* _Assigned task_: Can you update the rugby league article by giving everything from "Rugby league touchdown" down to "30 unanswered points." again, with "Kangaroos" replaced by "Australians"?

Rugby league touchdown in US highly unlikely
By Steve Ricketts | April 01, 2009 11:00pm
IN 2004, the Wayne Bennett-coached Kangaroos were almost on the receiving end of one of the greatest upsets in rugby league history.
At halftime in a match at Philadelphia's Franklin Field, the United States Tomahawks, made up almost entirely of amateur players, led Australia 24-6.
The fact the Kangaroos were still hung over after celebrating their Tri-Nations final win over Britain in Leeds three days earlier had a lot to do with it and when they got serious in the second half they piled on 30 unanswered points.
But it still looked encouraging for rugby league in the US.
Since then there have been annual exhibition matches in the US, usually featuring English clubs, although South Sydney ventured to Jacksonville last year to play Leeds, and with plenty of promotion from part-owner Russell Crowe, drew 12,000 appreciative fans.

* _Data extract_:

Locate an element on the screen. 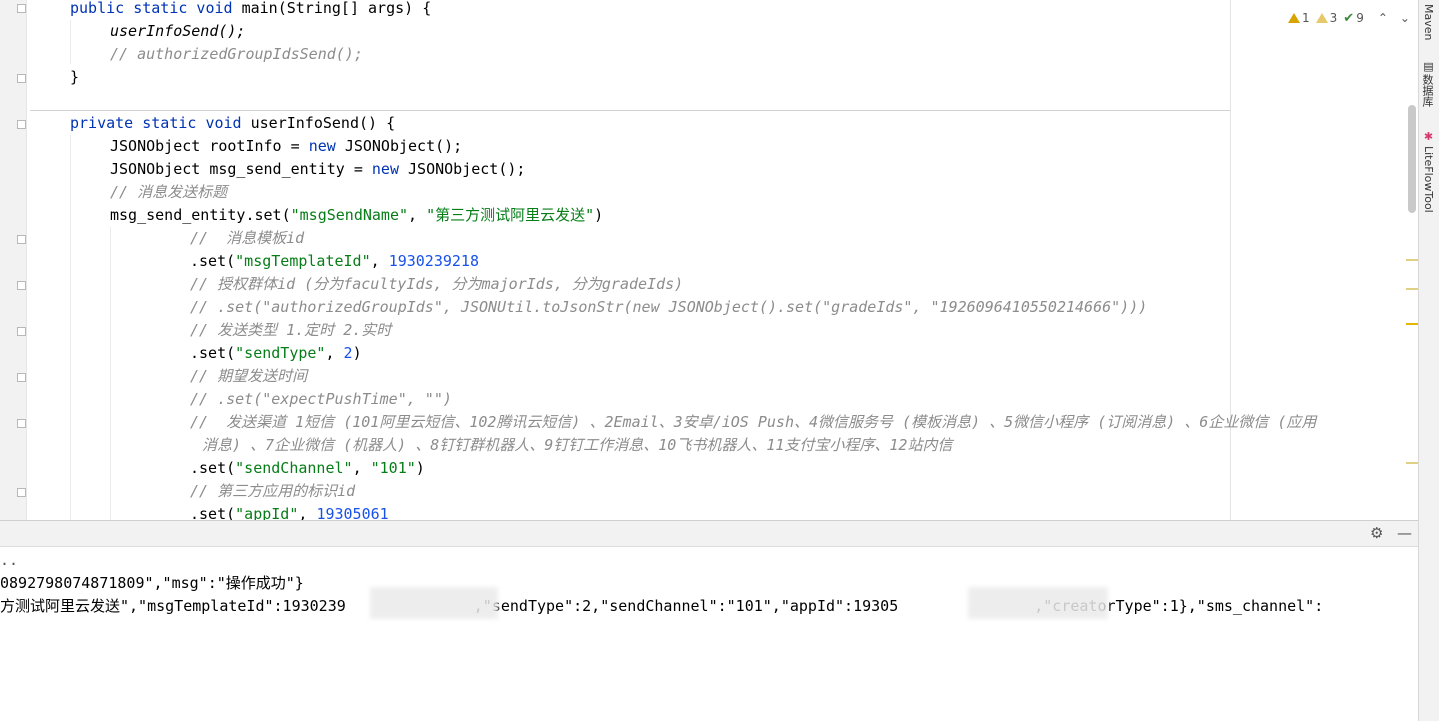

* _Solved problem_:
Rugby league touchdown in US highly unlikely
By Steve Ricketts | April 01, 2009 11:00pm
IN 2004, the Wayne Bennett-coached Australians were almost on the receiving end of one of the greatest upsets in rugby league history.
At halftime in a match at Philadelphia's Franklin Field, the United States Tomahawks, made up almost entirely of amateur players, led Australia 24-6.
The fact the Australians were still hung over after celebrating their Tri-Nations final win over Britain in Leeds three days earlier had a lot to do with it and when they got serious in the second half they piled on 30 unanswered points.